### Work required
Give the number of lines in the data below containing the word "computer", with no other text.

Input records START

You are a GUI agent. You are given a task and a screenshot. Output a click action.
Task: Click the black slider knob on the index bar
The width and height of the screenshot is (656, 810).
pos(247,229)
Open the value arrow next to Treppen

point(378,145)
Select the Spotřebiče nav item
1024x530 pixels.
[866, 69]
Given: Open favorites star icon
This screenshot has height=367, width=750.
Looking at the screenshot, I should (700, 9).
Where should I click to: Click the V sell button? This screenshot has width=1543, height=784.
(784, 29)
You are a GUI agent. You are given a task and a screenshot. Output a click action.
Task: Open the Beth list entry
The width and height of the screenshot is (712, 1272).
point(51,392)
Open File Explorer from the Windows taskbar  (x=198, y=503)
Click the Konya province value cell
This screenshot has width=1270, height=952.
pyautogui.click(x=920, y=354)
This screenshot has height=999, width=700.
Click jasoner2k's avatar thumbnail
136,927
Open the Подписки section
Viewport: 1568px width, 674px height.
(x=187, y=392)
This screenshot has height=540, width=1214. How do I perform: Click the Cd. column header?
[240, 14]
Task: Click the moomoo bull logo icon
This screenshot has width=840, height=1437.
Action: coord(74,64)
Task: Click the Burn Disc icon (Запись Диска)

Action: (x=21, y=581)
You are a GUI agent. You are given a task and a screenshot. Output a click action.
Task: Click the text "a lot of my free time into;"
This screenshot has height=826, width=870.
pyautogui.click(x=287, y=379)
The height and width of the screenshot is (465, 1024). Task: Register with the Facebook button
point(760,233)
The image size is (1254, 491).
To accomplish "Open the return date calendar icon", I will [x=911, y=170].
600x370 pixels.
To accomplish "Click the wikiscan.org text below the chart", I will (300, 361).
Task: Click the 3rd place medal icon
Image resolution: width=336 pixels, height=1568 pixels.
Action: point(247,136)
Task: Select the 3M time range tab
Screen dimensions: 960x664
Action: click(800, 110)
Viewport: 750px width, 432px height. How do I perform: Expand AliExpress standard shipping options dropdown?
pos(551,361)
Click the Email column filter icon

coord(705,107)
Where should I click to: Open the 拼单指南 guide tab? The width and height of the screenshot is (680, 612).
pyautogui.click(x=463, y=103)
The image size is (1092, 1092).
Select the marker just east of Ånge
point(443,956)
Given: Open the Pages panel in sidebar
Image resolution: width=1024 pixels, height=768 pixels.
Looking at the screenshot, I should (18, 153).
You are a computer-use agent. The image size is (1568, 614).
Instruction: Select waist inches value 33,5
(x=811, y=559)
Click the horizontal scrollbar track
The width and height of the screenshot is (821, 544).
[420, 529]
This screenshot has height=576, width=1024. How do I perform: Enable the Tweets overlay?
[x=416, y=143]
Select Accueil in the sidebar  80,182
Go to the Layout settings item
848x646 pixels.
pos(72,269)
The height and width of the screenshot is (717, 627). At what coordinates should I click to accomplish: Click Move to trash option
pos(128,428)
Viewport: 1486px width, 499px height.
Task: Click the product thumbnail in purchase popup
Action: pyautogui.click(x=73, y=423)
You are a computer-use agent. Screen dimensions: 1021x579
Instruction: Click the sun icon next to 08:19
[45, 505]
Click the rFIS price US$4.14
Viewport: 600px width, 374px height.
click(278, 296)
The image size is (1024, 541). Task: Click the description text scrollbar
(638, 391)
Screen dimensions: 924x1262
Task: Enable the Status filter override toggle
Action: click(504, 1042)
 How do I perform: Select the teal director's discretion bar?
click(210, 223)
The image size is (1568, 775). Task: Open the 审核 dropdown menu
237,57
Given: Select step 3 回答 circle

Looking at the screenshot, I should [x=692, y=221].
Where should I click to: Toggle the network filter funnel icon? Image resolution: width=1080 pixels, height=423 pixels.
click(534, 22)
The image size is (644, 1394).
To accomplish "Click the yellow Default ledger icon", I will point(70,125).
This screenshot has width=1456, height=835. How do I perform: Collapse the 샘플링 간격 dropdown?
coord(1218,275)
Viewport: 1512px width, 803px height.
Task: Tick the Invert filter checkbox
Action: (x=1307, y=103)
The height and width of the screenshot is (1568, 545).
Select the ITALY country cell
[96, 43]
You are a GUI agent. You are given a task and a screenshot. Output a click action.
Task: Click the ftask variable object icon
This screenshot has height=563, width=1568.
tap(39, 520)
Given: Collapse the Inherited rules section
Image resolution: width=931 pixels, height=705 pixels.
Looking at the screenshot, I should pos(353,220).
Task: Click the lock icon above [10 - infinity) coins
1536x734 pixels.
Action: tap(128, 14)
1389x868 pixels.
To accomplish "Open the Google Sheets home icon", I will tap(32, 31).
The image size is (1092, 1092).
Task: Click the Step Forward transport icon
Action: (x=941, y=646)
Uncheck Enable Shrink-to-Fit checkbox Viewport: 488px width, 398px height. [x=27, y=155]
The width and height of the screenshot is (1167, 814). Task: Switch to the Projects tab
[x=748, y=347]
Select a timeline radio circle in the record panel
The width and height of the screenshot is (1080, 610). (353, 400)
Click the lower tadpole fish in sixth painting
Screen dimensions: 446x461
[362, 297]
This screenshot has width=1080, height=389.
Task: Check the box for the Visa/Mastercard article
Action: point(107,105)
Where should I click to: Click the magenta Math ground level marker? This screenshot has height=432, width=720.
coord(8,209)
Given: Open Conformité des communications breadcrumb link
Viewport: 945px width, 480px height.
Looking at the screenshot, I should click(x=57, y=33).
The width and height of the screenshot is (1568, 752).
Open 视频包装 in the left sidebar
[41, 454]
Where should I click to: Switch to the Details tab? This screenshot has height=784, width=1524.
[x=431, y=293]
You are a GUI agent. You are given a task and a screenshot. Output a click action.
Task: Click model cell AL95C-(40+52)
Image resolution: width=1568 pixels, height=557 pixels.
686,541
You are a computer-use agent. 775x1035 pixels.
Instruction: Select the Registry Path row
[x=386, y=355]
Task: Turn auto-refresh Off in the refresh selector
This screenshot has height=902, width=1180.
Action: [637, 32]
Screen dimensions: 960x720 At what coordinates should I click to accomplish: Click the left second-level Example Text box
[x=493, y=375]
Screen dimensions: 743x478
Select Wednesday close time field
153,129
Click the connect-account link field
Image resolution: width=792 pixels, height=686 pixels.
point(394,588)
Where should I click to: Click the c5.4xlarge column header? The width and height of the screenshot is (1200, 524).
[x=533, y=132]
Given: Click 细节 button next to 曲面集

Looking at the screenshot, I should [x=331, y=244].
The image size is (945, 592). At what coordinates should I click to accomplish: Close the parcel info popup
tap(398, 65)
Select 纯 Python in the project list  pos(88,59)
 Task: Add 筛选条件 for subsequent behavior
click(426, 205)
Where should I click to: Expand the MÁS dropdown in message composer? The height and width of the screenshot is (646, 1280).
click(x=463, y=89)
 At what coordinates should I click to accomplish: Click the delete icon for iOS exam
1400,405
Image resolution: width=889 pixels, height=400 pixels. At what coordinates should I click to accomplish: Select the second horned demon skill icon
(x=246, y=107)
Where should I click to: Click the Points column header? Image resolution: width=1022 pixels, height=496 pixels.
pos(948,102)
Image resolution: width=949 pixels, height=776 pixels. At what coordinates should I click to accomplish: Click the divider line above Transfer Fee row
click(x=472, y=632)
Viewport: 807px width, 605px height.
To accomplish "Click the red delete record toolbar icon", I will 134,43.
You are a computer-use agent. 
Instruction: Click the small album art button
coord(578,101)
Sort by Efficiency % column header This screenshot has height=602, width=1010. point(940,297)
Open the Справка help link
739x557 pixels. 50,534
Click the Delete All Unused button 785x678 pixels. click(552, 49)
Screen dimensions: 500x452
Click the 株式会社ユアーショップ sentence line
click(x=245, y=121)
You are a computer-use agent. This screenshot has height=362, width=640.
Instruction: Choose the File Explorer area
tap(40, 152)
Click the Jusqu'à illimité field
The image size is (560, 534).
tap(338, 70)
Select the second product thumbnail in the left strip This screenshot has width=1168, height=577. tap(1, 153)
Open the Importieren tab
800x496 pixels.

Input records END

### Completed task
5